In order to accommodate as much computing power as possible in the TDP range of 300 watts, AMD has, according to its own information, omitted many hardwired functions that are necessary for a graphics card in the first CDNA chip “Arcturus”. This includes the rasterization units, tesselator hardware, special graphics buffers, the blending units in the raster output stages and the display engine. The MI100 cannot be used as a graphics card and Crysis does not run on it either.

However, AMD has not removed the video engines, i.e. the specialized decoders and encoders. Reason: Machine learning is often used to analyze video streams or image recognition.

One of the first rack servers comes from Supermicro (Dell, HPE and Gigabyte also have similar products in their range). With the real cards it is noticeable that only an eight-pin connector is sufficient.

(Bild: AMD/Supermicro)


(csp)

To home page

*We just want readers to access information more quickly and easily with other multilingual content, instead of information only available in a certain language.
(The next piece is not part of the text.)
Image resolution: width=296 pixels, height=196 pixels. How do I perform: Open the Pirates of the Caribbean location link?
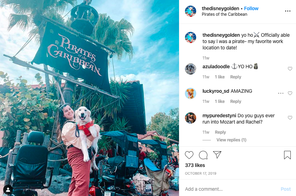point(224,14)
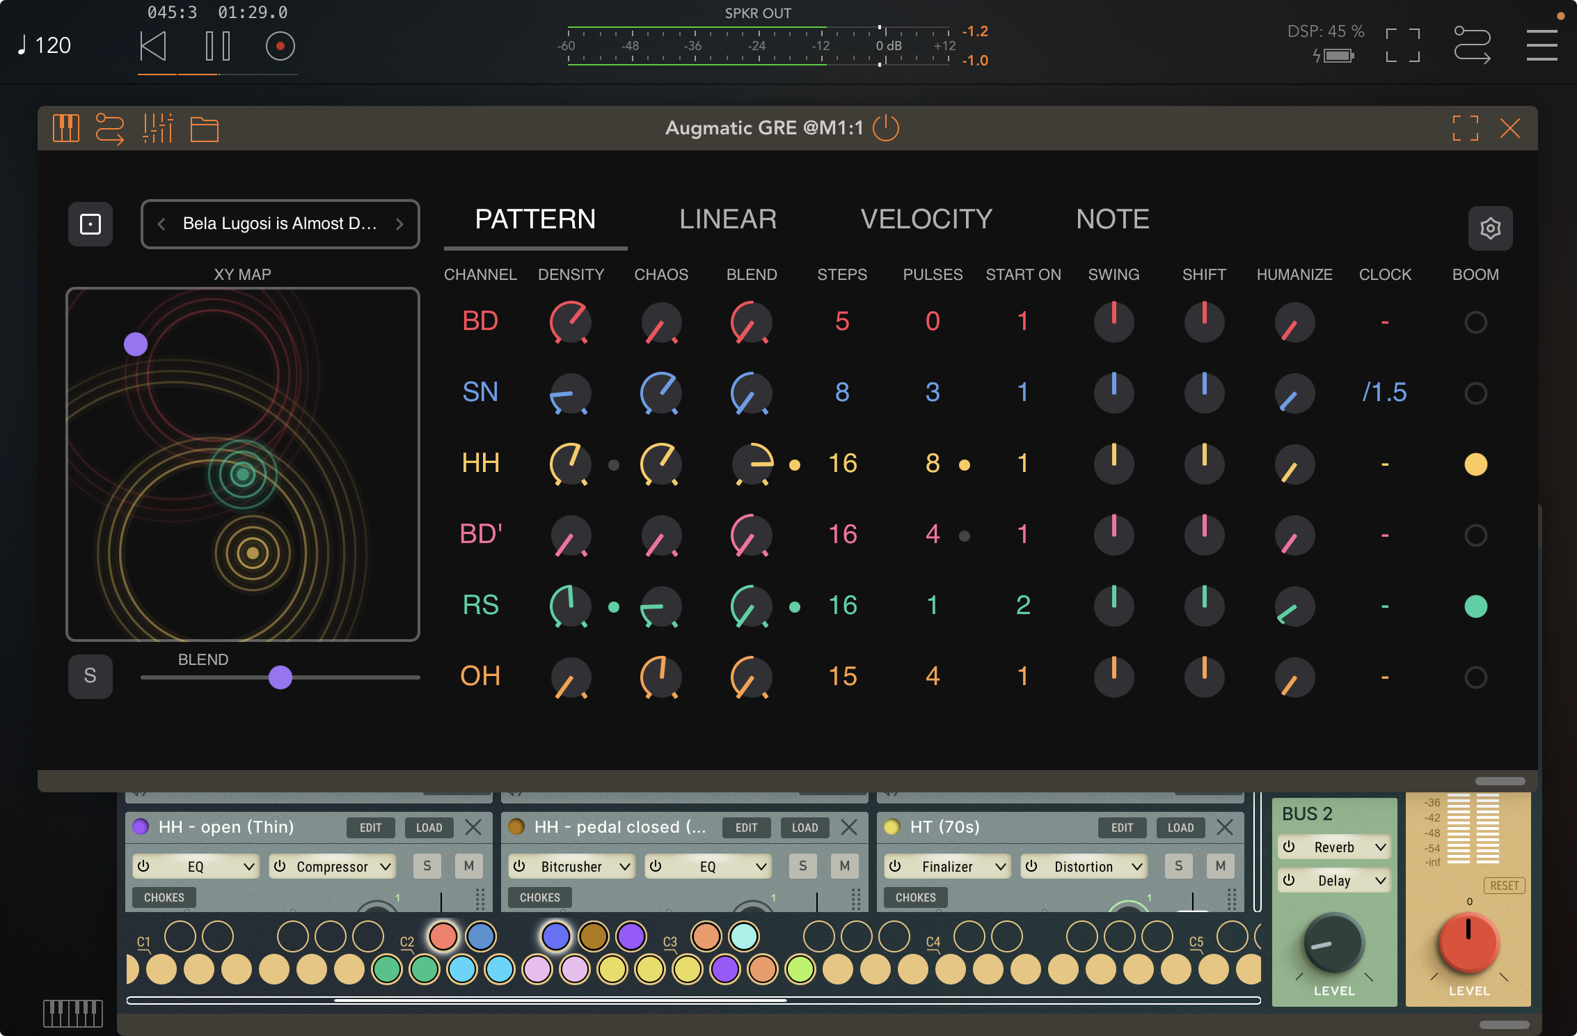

*We always respect the copyright of the content of the author and always include the original link of the source article.If the author disagrees, just leave the report below the article, the article will be edited or deleted at the request of the author. Thanks very much! Best regards!
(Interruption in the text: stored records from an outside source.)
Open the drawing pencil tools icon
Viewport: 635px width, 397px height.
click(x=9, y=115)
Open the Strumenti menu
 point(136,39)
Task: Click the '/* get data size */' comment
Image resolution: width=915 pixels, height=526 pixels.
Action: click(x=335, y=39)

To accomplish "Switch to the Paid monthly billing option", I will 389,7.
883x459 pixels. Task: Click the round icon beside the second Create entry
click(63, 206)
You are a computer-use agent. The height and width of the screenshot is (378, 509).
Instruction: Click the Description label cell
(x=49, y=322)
These were the details of the news Server accelerator AMD Instinct MI100: Without Radeon, but with 11.5 FP64... for this day. We hope that we have succeeded by giving you the full details and information. To follow all our news, you can subscribe to the alerts system or to one of our different systems to provide you with all that is new.

It is also worth noting that the original news has been published and is available at en24news and the editorial team at AlKhaleej Today has confirmed it and it has been modified, and it may have been completely transferred or quoted from it and you can read and follow this news from its main source.

NEXT Explainer: What legal grounds does the UN have to oppose Israel’s ban on UNRWA and what could it mean for Gaza?